Almost because I changed the words. Only slightly. I kept the heart of it but when I sat down with my worship planning group a few months ago, it became clear that we needed more than one light each week. As this small group of people talked about the challenges we are facing as a community and as individuals especially at this time of year, it was clear that it was dark enough. My sermon today gives a hint to one of the concerns weighing upon my congregation, but there are others. Many, it feels. We needed a bit more of the Light of World to enter into our midst than we needed to experience another dark Advent.

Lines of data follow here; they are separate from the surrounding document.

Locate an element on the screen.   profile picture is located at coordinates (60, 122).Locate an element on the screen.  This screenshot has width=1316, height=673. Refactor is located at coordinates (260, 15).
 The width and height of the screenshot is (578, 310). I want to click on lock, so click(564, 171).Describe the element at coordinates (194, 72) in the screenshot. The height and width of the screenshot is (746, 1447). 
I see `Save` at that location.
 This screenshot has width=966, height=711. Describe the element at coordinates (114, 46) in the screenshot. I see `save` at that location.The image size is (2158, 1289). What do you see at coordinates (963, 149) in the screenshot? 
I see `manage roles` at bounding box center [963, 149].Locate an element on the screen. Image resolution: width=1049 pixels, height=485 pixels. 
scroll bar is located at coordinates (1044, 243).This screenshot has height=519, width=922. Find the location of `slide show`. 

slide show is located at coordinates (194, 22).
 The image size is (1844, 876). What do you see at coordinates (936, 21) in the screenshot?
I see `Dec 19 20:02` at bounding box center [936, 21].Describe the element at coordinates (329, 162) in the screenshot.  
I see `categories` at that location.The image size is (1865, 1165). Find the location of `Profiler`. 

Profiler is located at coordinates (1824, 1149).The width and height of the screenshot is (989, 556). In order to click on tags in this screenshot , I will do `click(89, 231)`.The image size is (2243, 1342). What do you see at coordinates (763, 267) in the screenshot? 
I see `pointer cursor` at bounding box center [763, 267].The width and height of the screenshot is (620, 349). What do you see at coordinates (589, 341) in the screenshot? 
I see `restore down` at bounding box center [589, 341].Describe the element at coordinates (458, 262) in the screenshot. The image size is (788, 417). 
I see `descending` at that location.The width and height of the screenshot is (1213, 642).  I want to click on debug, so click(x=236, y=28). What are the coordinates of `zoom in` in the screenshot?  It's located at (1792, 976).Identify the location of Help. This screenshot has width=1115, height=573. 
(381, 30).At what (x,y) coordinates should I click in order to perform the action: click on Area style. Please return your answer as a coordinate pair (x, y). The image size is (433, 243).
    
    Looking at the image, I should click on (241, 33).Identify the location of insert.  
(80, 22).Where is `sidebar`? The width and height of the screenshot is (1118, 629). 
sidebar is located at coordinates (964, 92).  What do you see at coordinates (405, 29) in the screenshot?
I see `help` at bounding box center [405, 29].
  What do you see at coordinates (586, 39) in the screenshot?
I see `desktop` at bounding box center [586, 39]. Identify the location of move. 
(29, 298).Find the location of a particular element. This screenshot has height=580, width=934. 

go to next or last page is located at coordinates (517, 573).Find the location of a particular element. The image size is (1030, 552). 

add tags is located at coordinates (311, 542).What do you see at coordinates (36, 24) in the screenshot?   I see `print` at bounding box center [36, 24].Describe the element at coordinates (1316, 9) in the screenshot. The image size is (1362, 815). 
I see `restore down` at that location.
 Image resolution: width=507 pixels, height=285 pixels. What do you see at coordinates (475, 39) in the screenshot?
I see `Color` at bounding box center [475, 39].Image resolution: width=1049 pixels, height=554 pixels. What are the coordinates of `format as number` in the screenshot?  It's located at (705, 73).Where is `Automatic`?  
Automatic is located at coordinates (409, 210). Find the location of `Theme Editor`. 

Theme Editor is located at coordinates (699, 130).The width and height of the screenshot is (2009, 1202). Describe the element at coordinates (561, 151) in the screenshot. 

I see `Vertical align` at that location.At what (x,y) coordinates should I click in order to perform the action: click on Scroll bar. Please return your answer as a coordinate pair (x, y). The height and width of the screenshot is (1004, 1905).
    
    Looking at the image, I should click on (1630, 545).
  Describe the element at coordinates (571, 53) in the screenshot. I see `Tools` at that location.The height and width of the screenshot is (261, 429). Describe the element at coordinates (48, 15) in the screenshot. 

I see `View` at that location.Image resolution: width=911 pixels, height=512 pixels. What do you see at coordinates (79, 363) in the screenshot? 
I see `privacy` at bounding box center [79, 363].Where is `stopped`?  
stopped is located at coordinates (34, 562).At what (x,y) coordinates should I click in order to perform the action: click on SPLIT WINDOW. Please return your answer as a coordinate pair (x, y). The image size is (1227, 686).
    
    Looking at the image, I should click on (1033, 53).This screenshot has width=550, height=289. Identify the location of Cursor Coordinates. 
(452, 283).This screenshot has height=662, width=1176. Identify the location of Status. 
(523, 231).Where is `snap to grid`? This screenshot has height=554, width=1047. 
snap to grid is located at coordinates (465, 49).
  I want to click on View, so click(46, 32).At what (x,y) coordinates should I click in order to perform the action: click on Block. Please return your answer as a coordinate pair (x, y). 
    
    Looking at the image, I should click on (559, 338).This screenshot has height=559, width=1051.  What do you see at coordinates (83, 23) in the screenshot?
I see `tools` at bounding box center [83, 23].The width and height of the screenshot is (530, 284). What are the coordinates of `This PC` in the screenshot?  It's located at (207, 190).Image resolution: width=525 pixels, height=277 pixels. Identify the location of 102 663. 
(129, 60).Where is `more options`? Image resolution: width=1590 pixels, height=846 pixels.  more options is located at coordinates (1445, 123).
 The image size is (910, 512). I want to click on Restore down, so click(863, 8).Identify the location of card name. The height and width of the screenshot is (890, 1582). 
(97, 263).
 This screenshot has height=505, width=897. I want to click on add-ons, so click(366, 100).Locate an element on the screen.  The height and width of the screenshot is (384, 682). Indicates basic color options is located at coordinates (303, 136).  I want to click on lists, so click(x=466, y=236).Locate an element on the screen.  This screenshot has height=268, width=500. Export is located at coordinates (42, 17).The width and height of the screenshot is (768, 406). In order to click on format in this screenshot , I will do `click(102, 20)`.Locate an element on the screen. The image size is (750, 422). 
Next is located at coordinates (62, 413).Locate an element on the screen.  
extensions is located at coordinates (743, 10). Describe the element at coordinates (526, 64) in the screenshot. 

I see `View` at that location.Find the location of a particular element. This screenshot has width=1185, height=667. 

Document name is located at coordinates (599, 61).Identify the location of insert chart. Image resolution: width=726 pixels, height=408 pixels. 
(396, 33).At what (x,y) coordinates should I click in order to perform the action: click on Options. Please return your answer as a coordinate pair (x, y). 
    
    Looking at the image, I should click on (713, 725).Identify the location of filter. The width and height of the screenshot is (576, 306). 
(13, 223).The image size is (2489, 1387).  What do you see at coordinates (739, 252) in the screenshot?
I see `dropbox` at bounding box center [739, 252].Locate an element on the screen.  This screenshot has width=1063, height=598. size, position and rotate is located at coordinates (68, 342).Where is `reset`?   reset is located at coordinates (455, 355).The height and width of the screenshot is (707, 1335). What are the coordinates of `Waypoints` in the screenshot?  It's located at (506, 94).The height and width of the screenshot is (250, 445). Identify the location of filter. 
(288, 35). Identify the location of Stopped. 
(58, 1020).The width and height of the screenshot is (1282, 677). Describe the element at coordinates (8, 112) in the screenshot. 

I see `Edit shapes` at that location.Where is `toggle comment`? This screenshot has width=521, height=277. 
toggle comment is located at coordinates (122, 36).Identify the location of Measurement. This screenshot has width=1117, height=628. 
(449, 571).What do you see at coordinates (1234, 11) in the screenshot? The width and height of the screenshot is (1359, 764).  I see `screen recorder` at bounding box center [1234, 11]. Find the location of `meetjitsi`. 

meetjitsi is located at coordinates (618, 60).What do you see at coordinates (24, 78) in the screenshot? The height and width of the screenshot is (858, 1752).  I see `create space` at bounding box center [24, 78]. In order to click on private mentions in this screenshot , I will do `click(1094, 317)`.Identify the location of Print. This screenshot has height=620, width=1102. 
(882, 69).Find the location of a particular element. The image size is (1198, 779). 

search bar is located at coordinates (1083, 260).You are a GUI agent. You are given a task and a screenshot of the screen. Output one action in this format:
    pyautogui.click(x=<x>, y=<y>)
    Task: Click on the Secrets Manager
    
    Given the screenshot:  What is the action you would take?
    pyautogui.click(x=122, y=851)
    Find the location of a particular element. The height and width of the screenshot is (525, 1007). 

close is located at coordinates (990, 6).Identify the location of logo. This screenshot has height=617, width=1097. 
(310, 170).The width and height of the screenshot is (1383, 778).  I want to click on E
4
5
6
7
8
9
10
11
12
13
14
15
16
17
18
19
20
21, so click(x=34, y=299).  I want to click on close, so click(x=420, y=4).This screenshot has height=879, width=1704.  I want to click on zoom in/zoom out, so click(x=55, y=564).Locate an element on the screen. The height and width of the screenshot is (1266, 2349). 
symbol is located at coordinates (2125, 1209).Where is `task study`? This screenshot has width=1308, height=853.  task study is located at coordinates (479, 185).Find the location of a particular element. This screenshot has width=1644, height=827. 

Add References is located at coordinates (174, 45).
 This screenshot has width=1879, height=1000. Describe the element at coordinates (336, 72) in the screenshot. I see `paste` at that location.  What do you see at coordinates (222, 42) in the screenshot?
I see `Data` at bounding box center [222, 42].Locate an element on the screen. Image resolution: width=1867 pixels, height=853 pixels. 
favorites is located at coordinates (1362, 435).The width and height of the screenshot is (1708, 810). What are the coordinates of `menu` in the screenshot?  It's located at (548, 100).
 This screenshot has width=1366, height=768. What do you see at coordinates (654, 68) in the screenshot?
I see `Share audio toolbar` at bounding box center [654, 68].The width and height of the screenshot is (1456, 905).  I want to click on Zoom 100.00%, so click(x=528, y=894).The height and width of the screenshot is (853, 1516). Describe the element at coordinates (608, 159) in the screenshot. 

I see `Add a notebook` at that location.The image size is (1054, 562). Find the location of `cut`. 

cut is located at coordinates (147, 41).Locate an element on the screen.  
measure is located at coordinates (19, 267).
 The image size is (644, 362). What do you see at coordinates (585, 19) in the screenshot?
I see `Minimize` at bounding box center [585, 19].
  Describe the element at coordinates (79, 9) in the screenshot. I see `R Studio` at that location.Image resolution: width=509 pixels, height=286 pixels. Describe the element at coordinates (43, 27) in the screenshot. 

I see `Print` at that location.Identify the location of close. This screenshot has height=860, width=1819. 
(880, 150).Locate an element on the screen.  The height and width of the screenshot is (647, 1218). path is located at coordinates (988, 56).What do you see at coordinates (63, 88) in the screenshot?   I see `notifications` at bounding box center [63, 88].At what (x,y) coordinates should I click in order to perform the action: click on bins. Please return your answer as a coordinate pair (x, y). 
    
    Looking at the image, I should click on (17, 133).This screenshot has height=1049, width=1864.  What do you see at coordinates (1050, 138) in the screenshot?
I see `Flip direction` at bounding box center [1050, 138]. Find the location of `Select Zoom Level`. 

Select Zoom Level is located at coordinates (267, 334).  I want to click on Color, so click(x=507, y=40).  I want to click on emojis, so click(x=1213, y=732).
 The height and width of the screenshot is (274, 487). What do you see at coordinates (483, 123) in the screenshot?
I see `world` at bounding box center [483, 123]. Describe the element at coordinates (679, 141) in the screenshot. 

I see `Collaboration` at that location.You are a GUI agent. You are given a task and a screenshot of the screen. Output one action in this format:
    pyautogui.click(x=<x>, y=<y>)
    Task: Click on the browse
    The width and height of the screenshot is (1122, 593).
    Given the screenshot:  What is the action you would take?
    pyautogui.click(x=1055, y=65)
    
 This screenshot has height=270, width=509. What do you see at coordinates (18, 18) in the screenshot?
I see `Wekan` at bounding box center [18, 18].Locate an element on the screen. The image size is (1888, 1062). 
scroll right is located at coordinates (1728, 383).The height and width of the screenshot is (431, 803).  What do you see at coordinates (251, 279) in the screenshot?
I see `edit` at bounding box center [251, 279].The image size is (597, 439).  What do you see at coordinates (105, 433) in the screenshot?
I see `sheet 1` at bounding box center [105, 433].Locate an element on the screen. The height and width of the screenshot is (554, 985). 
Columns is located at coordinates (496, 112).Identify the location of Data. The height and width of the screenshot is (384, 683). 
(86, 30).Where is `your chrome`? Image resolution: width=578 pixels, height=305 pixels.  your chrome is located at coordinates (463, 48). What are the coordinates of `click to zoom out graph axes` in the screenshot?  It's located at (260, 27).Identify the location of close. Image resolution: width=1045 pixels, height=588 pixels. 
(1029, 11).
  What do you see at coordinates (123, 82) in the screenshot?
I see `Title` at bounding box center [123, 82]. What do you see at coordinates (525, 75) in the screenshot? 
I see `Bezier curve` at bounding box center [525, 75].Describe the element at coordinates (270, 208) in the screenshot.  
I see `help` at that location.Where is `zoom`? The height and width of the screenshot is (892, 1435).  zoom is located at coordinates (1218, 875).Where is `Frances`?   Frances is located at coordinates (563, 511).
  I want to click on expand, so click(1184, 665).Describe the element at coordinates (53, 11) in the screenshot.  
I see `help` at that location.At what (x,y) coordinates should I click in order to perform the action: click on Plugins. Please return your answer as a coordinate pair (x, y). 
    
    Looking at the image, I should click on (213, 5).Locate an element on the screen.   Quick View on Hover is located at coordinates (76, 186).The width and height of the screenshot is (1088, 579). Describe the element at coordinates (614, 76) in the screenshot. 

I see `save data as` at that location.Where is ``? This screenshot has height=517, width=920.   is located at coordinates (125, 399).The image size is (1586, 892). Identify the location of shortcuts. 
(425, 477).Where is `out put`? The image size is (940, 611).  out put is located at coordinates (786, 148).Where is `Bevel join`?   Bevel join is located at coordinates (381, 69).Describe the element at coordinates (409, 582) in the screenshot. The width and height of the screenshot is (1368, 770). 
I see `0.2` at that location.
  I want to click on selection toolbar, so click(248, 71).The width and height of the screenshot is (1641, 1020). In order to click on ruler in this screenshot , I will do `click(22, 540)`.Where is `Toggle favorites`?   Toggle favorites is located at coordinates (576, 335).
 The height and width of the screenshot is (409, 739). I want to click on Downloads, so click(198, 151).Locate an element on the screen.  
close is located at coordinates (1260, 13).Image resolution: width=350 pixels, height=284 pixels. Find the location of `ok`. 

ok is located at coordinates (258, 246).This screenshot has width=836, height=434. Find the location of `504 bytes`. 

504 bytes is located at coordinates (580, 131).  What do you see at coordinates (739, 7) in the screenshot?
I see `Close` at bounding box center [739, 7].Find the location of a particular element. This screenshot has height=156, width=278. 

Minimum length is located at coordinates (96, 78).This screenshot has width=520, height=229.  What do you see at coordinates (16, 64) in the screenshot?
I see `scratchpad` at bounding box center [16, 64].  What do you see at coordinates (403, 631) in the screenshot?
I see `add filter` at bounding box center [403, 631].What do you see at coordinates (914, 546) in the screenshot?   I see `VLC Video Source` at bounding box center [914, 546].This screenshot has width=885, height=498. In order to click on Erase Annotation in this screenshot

So, the usual drill with a family coming forward to light one candle each week wouldn’t work this year. In fact, in this congregation, I didn’t really think that it worked last year. There needed to be another way to claim this tradition of lighting one candle and then another until the Light of the World comes. Martha published these beautiful words just in time. I had figured out that what we would need this year was a liturgy that allowed us to recognize the hope, peace, joy and love in the lighting of one candle while still making room for more light.
I knew that the wreath wouldn’t be a wreath. It would need to have space for us to add candles. It would need some room for the whole table to become ablaze in light as we get closer and closer to Christmas. I called upon my friend Ashley Goff to help me figure this out so that when Martha’s words appeared, I knew that they were the exact words. They just needed to be tweaked. It needed a different ending so that this week I spoke these words before members of our church family came forward to offer their lights of hope:
We light one candle in this Hope. In one shining light, we embrace God’s presence among us, yesterday and today and always.
We want to believe that light shines in the darkness, but one candle is not enough to sustain our hope. We need more light to remember that hope yesterday, today and always. So, you are invited to come forward and light another candle as you speak of the hope you see in the world.